• **What this task involves**: Repeat exactly the lines below from the line that contains "The height and width of the screenshot is (409, 627)." to the last line, inclusive, without the pictures.
** Opening Data for this exercise block **
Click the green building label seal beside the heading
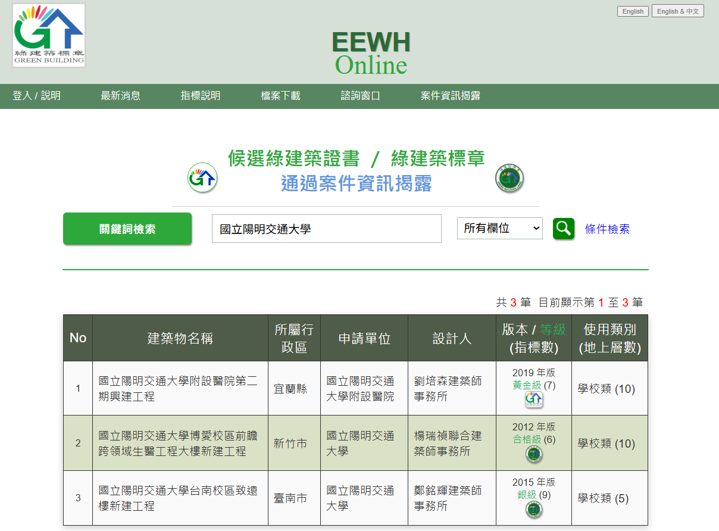This screenshot has width=719, height=531. click(509, 179)
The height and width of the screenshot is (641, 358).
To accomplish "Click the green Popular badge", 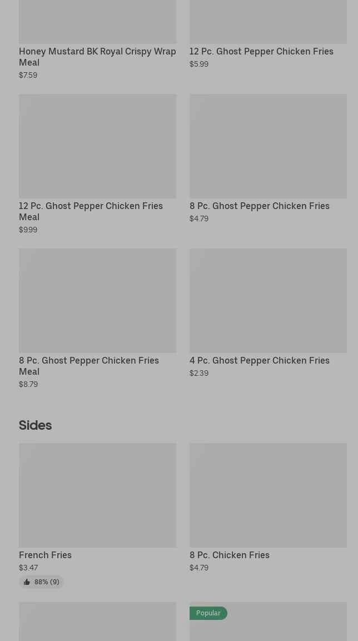I will 208,613.
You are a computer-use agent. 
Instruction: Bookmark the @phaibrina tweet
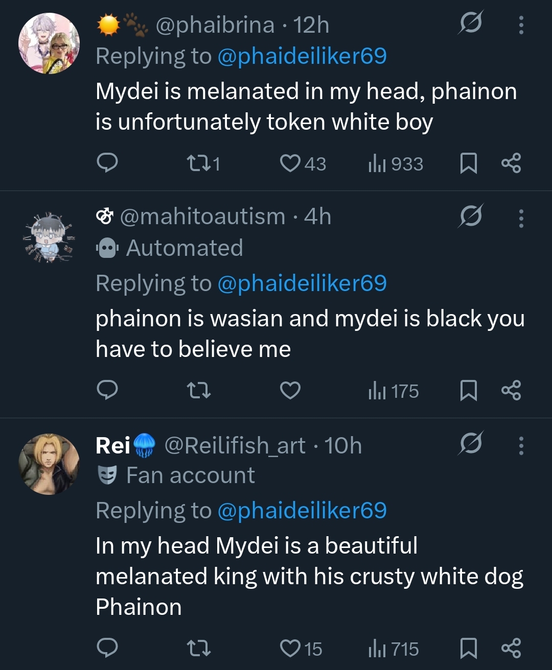(x=469, y=163)
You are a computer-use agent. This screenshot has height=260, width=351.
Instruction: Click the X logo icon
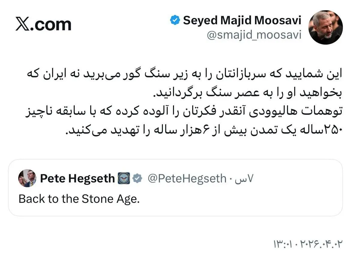click(23, 24)
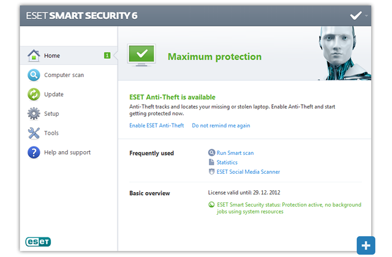Viewport: 392px width, 257px height.
Task: Click the Help and support question icon
Action: coord(34,152)
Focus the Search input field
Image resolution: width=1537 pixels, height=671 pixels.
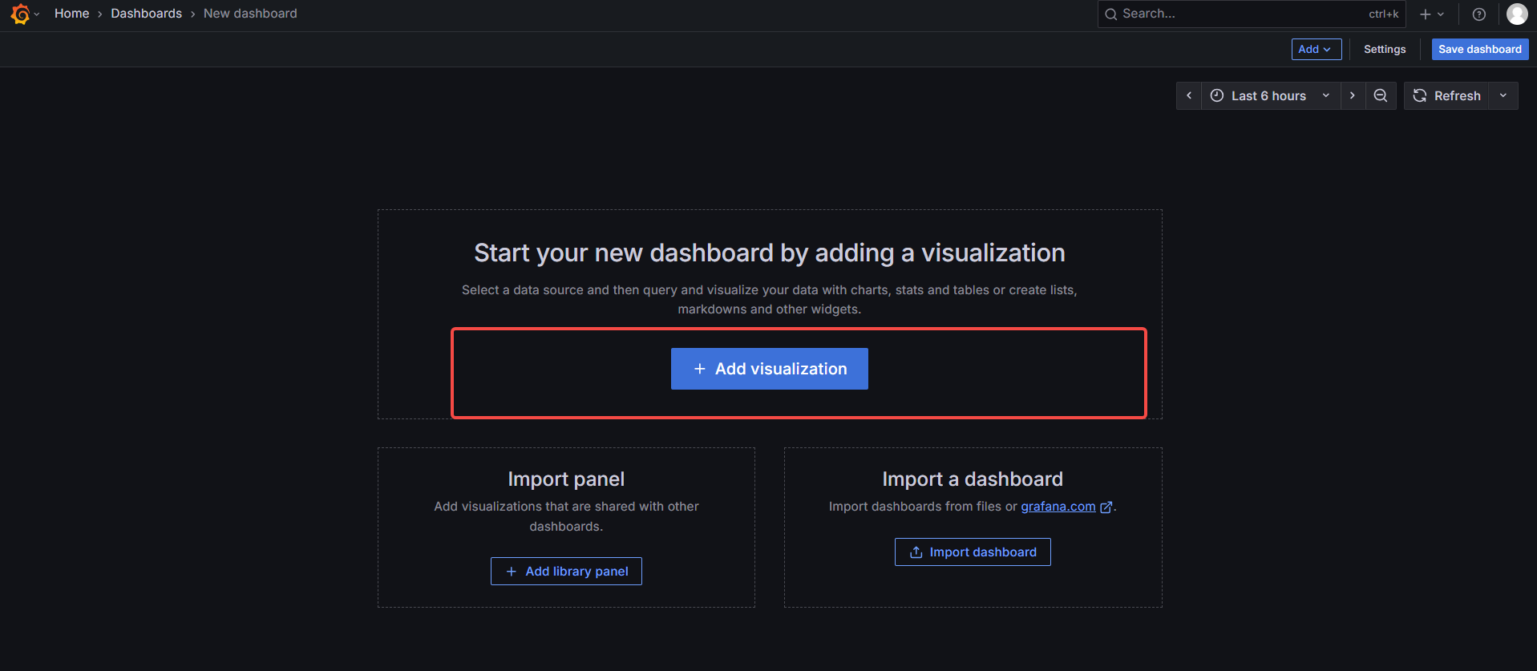click(1251, 14)
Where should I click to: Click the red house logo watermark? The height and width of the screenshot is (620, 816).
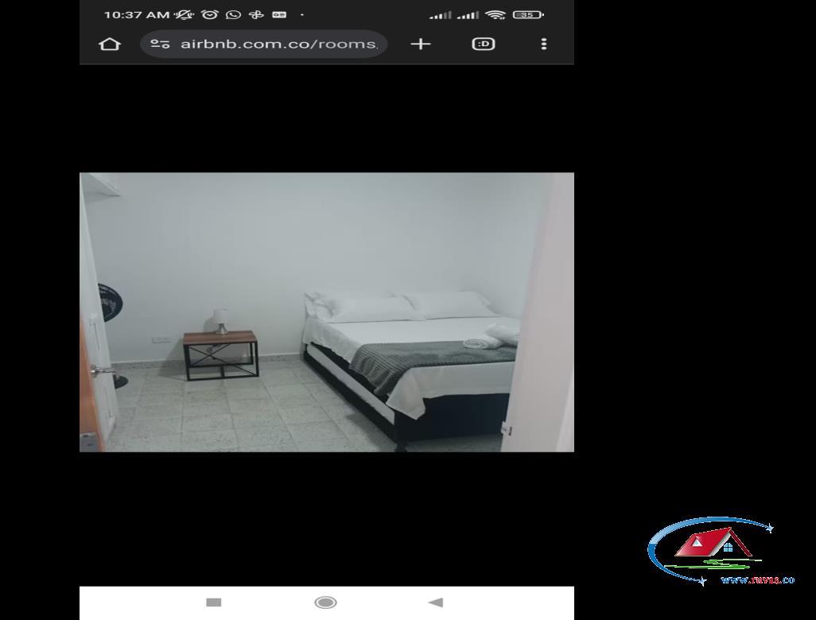coord(714,544)
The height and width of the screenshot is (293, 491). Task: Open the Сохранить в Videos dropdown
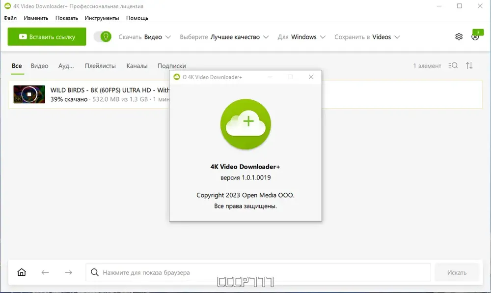pos(367,37)
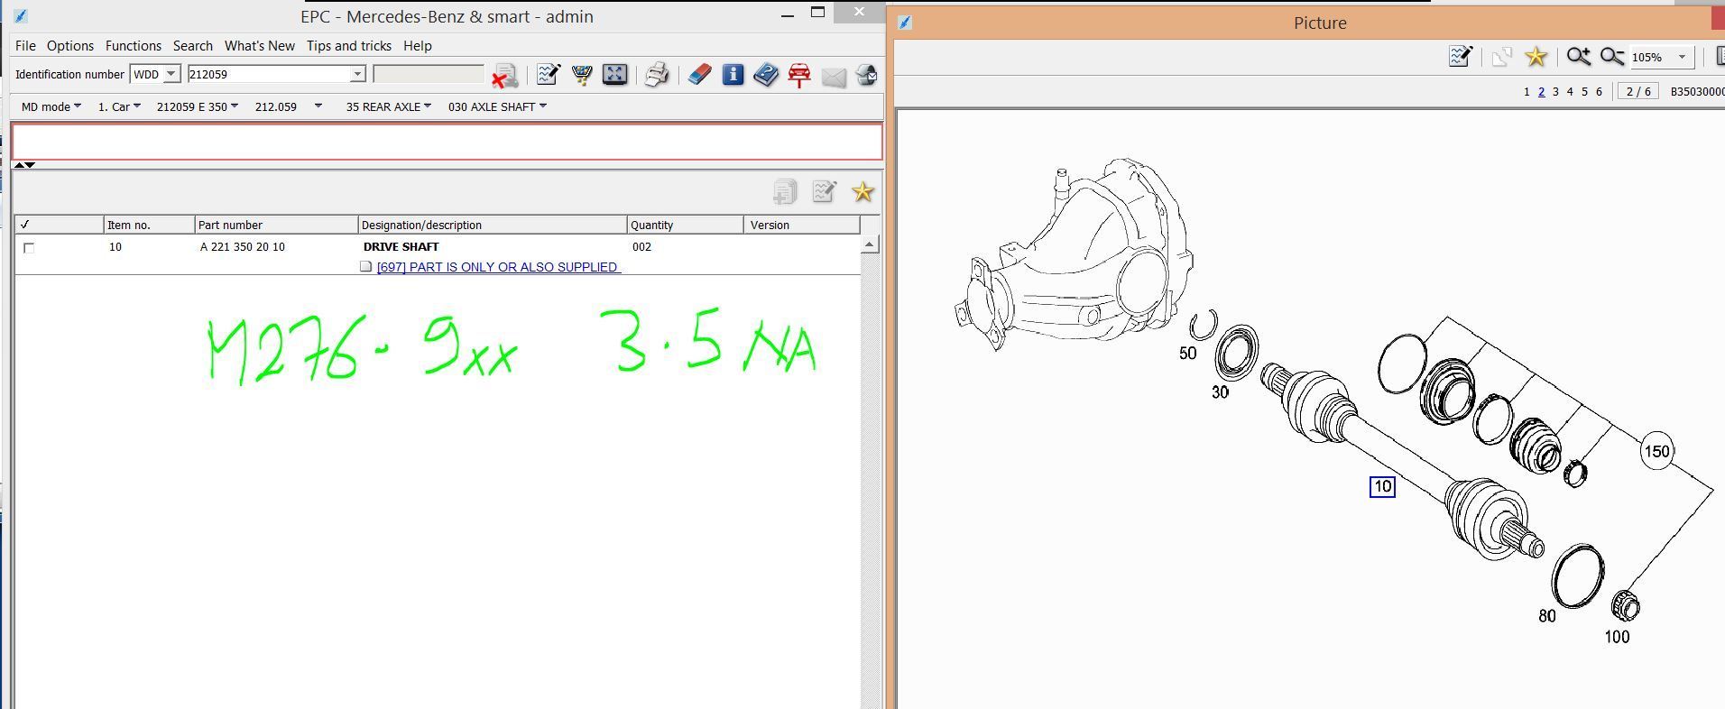
Task: Go to picture page 3
Action: coord(1555,92)
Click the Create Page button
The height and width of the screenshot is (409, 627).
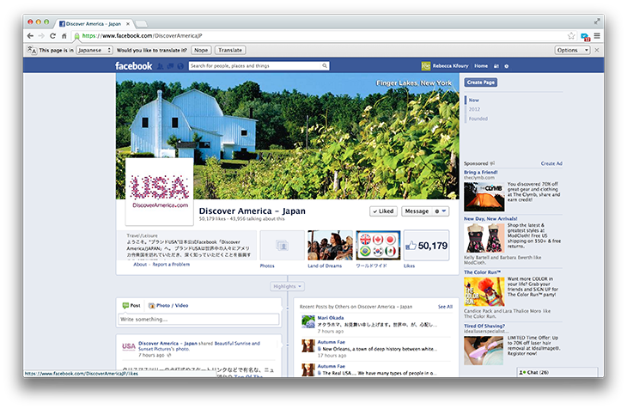481,82
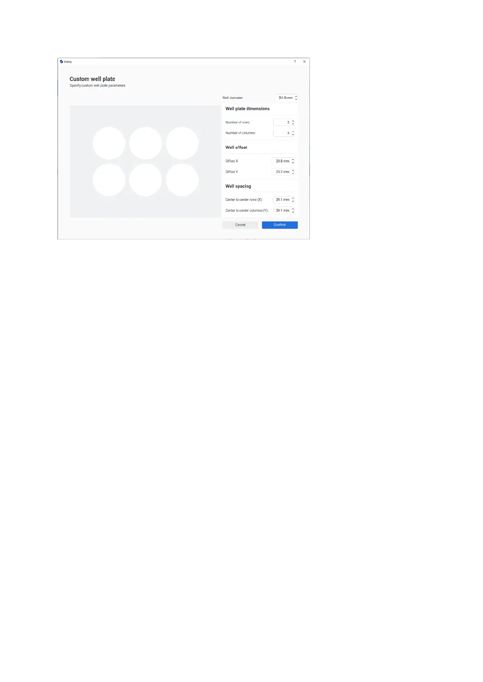This screenshot has height=682, width=483.
Task: Click the help question mark icon
Action: [295, 62]
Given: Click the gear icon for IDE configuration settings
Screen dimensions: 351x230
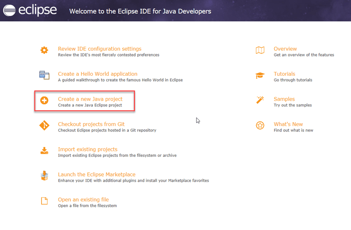Looking at the screenshot, I should [44, 50].

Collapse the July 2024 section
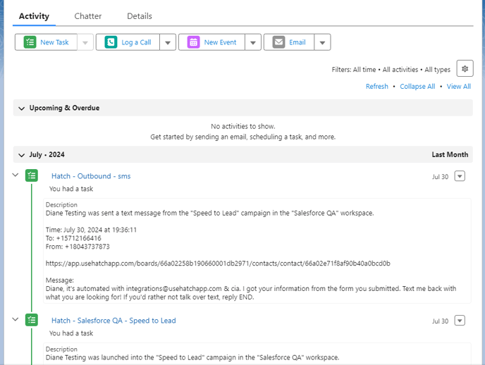(x=22, y=154)
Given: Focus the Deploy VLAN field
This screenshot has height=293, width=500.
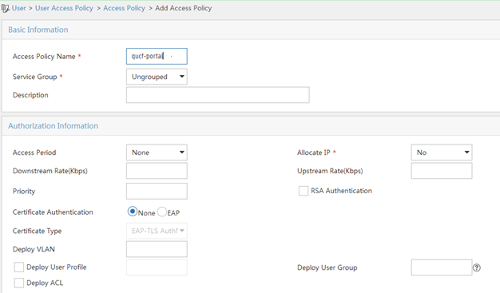Looking at the screenshot, I should [157, 249].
** Closing Data for this exercise block **
• **Answer to this task**:
The height and width of the screenshot is (409, 627).
481,82
This screenshot has height=682, width=483.
Task: Click the help question mark icon
Action: [295, 62]
Given: Click the gear icon for IDE configuration settings
Screen dimensions: 351x230
Looking at the screenshot, I should [44, 50].

Collapse the July 2024 section
(x=22, y=154)
Given: Focus the Deploy VLAN field
This screenshot has height=293, width=500.
Looking at the screenshot, I should [157, 249].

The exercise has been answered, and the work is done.